What you should do: How many lines in the listing below contain the word "lower"? Case counts. Give only the number.

Exercise data:
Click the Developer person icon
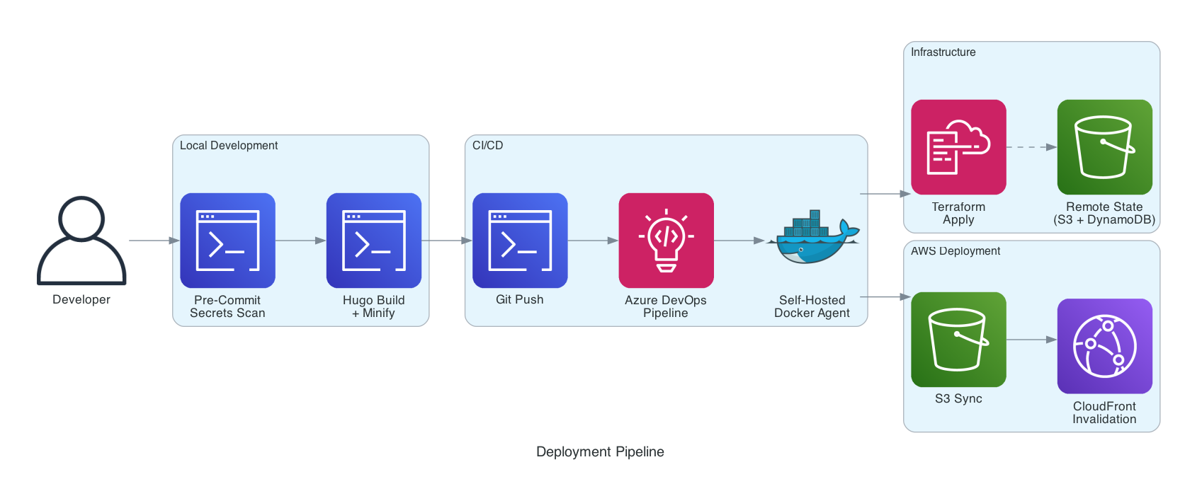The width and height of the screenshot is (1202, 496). [x=81, y=241]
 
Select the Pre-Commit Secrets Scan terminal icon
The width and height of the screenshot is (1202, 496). [x=227, y=241]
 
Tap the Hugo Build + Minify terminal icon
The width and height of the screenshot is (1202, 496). [x=373, y=241]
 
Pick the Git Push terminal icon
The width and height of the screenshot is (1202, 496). [x=520, y=241]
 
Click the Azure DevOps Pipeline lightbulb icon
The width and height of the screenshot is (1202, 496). [x=666, y=241]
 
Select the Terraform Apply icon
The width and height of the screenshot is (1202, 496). [x=958, y=147]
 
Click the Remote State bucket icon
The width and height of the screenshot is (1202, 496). [x=1104, y=147]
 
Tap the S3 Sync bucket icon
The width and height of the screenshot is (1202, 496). [x=958, y=340]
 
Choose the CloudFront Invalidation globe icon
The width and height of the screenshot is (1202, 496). [x=1104, y=346]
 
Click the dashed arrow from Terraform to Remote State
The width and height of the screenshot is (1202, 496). [x=1031, y=147]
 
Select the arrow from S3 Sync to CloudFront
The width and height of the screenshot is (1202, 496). [x=1031, y=340]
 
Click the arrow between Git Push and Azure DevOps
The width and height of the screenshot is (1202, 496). [x=593, y=241]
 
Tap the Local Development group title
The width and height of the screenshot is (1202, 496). [x=228, y=145]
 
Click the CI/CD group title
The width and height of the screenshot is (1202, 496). [x=487, y=145]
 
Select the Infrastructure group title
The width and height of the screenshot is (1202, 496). [x=943, y=52]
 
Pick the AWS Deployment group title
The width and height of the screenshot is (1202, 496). [x=955, y=251]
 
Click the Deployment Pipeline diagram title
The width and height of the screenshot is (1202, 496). [x=600, y=451]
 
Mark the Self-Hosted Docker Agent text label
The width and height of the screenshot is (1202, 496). [x=812, y=306]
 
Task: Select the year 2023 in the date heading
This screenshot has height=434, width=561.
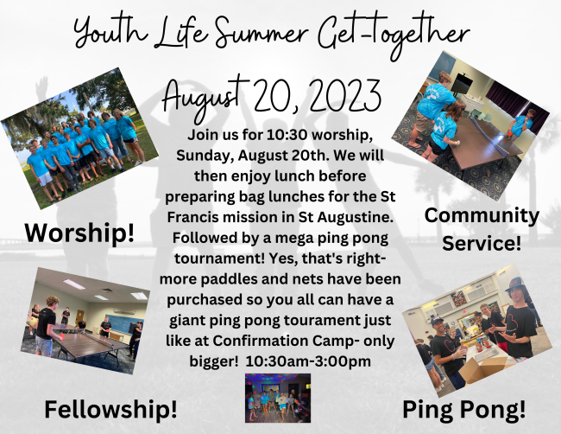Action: point(344,96)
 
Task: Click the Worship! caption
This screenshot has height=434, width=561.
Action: point(79,233)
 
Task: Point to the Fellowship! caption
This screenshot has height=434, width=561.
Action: point(110,409)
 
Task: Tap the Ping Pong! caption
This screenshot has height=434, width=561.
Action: point(464,410)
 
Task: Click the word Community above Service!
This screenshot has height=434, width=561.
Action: point(482,216)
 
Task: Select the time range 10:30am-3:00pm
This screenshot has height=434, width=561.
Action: point(308,361)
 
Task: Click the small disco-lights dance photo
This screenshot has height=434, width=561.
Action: point(278,398)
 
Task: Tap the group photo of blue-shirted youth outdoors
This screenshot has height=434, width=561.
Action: point(80,138)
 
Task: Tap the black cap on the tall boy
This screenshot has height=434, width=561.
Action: point(514,284)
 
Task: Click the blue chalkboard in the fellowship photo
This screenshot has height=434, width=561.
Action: point(123,322)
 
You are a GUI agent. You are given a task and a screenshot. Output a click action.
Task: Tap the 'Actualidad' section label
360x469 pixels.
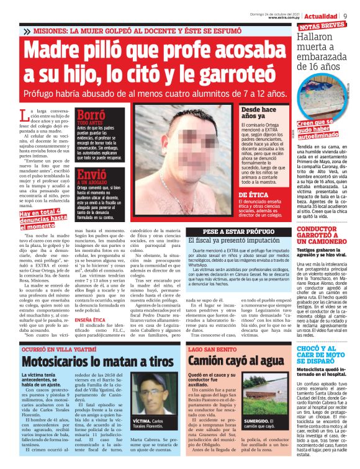[323, 14]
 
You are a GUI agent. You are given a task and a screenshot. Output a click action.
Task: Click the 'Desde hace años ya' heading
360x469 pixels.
[258, 113]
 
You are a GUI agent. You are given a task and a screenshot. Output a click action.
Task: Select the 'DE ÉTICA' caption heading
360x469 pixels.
[254, 195]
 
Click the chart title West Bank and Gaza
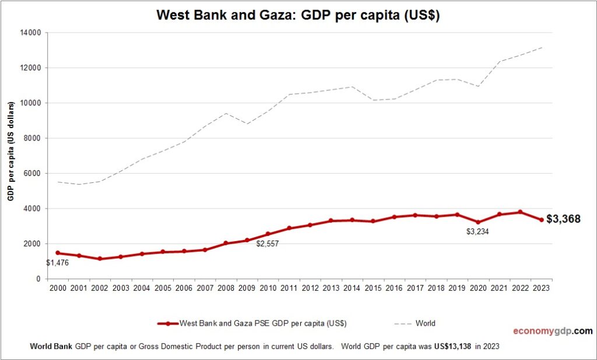click(x=298, y=16)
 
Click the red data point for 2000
click(x=58, y=253)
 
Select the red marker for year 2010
click(x=268, y=234)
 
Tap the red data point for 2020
click(x=478, y=222)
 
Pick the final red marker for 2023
click(x=541, y=220)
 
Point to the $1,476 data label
click(x=58, y=263)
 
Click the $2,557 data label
click(x=268, y=244)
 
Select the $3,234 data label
click(x=478, y=232)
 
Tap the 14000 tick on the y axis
click(x=30, y=33)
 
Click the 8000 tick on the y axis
click(x=32, y=138)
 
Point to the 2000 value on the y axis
click(x=32, y=243)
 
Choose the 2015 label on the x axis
click(x=373, y=288)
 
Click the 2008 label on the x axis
click(x=226, y=288)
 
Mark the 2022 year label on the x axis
click(x=520, y=288)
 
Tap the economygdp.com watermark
click(x=552, y=331)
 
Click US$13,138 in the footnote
click(x=452, y=346)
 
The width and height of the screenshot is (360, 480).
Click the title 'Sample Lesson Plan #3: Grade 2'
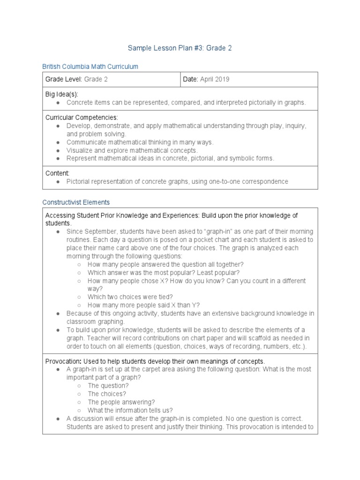pos(180,48)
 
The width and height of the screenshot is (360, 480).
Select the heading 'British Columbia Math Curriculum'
pos(90,67)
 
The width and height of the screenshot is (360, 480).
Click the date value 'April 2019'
pos(215,79)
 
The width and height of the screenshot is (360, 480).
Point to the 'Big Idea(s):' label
pos(61,94)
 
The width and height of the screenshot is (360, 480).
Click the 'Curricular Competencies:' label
pos(82,117)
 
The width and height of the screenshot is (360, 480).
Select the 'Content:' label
pos(57,173)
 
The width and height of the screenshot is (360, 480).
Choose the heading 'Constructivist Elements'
pos(76,202)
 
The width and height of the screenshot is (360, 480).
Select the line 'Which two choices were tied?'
pos(130,297)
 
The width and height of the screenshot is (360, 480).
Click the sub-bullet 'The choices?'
pos(107,394)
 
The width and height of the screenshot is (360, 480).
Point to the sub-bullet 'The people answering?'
pos(121,402)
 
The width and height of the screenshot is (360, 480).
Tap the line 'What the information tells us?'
pos(130,410)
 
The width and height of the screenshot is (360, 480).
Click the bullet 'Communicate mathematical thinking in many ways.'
pos(140,142)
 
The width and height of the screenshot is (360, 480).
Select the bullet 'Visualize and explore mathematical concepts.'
pos(132,150)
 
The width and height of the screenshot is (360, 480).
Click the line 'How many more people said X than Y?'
pos(143,305)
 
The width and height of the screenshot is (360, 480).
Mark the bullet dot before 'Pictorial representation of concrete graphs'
pos(57,181)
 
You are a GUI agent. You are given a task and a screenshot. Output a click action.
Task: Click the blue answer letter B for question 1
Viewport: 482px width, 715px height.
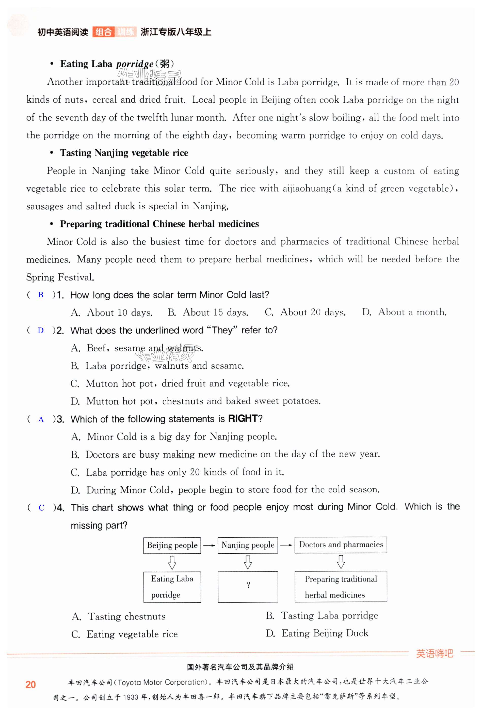click(41, 294)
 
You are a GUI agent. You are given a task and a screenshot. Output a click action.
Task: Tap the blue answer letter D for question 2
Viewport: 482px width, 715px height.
click(41, 330)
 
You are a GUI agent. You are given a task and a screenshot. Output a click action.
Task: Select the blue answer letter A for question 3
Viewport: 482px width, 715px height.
click(41, 419)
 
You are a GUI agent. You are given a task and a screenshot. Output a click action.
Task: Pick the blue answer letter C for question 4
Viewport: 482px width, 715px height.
click(41, 508)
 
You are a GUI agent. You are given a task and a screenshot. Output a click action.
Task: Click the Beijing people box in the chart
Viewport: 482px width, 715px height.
click(172, 545)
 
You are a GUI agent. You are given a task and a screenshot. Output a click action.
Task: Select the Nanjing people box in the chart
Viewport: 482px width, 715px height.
click(248, 545)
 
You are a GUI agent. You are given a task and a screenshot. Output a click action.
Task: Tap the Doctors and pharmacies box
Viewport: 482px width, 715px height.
click(341, 545)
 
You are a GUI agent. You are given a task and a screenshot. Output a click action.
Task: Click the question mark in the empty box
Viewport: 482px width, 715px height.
click(248, 585)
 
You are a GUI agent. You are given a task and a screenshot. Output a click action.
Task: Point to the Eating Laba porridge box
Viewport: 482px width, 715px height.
click(172, 587)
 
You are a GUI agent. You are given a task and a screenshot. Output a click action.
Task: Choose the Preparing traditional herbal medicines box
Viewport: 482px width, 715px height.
click(341, 586)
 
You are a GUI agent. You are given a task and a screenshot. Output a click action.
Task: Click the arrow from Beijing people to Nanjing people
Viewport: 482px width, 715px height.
click(209, 545)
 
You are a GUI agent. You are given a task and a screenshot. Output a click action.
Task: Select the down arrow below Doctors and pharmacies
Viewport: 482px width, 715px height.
click(341, 562)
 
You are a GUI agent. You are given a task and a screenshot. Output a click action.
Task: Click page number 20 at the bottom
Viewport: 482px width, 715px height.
click(31, 685)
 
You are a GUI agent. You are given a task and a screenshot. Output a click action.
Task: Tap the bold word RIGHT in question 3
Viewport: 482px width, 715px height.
click(243, 418)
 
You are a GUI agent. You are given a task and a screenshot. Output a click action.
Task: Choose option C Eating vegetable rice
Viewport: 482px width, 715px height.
click(124, 634)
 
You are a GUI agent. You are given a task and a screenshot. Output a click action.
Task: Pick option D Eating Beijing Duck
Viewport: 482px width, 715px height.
click(317, 633)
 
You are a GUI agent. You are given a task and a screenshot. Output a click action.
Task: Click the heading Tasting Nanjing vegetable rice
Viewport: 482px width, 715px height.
click(124, 153)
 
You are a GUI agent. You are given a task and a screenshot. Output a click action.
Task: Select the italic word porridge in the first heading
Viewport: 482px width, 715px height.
click(135, 64)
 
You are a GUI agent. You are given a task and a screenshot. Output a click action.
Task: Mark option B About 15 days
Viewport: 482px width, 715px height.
click(208, 313)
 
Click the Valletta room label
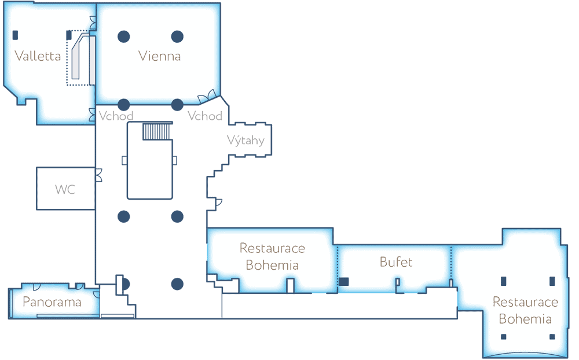[38, 56]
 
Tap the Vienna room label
[159, 56]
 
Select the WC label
[65, 189]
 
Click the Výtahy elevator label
[245, 139]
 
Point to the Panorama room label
[52, 302]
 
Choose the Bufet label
[396, 262]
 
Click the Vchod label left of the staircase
[116, 116]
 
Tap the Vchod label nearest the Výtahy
[205, 116]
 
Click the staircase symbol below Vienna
[156, 131]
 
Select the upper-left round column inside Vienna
[123, 36]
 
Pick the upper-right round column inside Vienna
[177, 36]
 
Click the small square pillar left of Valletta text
[15, 35]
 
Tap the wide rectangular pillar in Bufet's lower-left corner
[344, 282]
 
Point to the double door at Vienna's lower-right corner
[208, 96]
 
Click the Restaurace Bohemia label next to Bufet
[272, 257]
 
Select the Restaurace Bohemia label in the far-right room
[525, 311]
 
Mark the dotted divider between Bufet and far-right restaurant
[451, 263]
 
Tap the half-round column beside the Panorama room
[124, 284]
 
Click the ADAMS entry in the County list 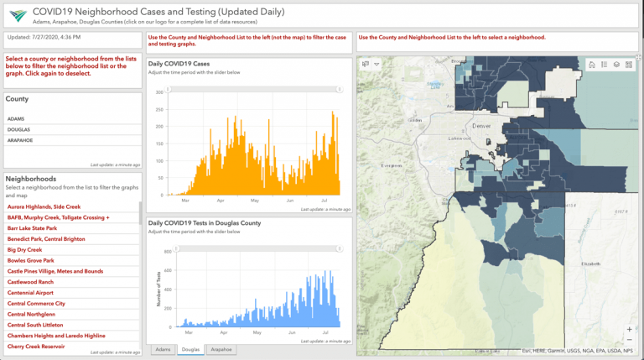pos(16,119)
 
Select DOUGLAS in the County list pos(18,130)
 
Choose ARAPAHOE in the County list pos(21,140)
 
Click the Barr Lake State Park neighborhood pos(32,228)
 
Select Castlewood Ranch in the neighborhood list pos(30,282)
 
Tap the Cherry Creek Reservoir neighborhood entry pos(36,347)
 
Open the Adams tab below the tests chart pos(163,349)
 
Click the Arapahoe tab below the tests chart pos(221,349)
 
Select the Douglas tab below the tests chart pos(190,349)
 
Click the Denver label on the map pos(480,125)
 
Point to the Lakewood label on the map pos(460,138)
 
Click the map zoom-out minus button pos(629,341)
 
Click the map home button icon pos(592,65)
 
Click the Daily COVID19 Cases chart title pos(179,65)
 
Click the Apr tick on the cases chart pos(221,201)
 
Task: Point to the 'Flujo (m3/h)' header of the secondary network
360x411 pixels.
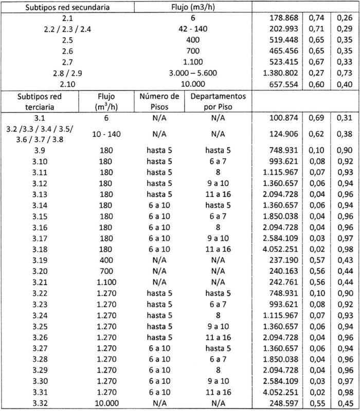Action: coord(195,8)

Result of this task: 2